J'attire votre attention sur le rôle très important que vont jouer les ARS : pivots de l'organisation des soins, elles vont permettre aux professionnels de santé de communiquer les uns avec les autres. C'est dans le cadre des conférences de territoire, auxquelles vous participerez certainement, monsieur Courteau, que les acteurs concernés sont sollicités pour construire une offre de soins cohérente sur l'ensemble du territoire. Jusqu'à présent, l'administration décidait seule. Moi, je veux associer les professionnels de santé, les élus de proximité et les associations de malades à cette définition de la politique de santé, autour des ARS.

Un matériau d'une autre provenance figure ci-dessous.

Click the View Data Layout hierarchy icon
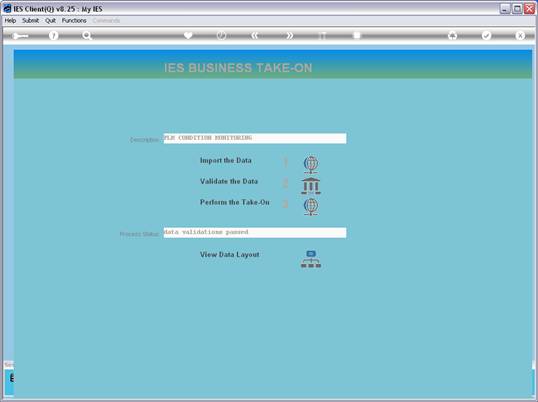 coord(311,259)
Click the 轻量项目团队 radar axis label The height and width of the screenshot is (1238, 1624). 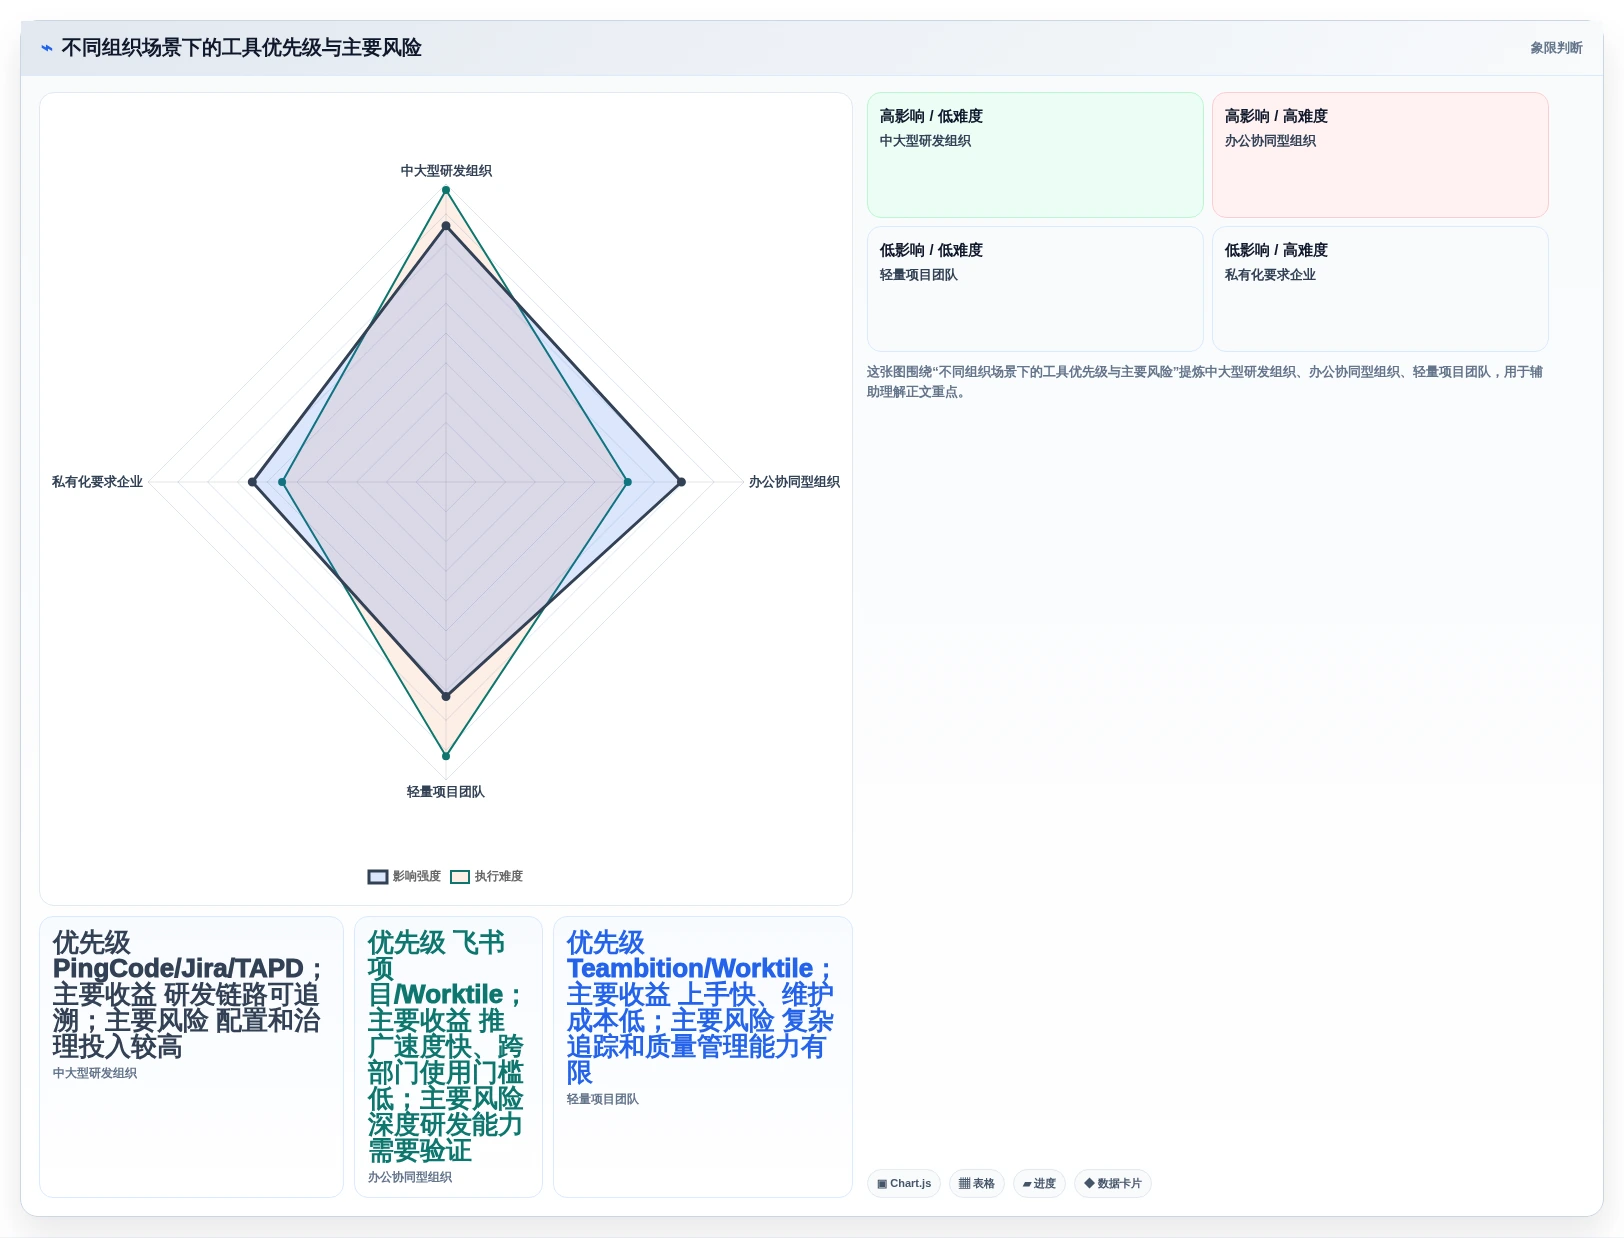[446, 792]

J'ai proposé au Président de la République de confier à Élisabeth Hubert la mission de dialoguer avec les professionnels de santé et d'envisager des réponses structurelles aux besoins d'accès aux soins dans le contexte de démographie médicale que nous connaissons.
Certes, monsieur le sénateur, ce sont des politiques à long terme, mais nous tenons à utiliser l'ensemble des leviers qui sont à notre disposition, sans jamais négliger le dialogue avec les professionnels de santé et avec les élus.
M. le président. La parole est à M. Roland Courteau.
M. Roland Courteau. Madame la ministre, je vous remercie de votre réponse. Je reconnais que de nombreuses mesures incitatives existent. Mais, comme vous venez de le dire, ce sont des mesures dont les effets ne se feront sentir qu'à long terme.
Serais-je trop pessimiste ? J'ai, hélas, du mal à croire que le problème sera résolu prochainement !
Ce qui est certain, c'est que, lorsque le manque de médecins oblige à effectuer plusieurs dizaines de kilomètres pour se faire soigner, l'égal accès aux soins pour tous est de fait remis en cause, ce qui constitue en soi un problème majeur, et les inégalités territoriales se transforment rapidement en inégalités économiques et sociales.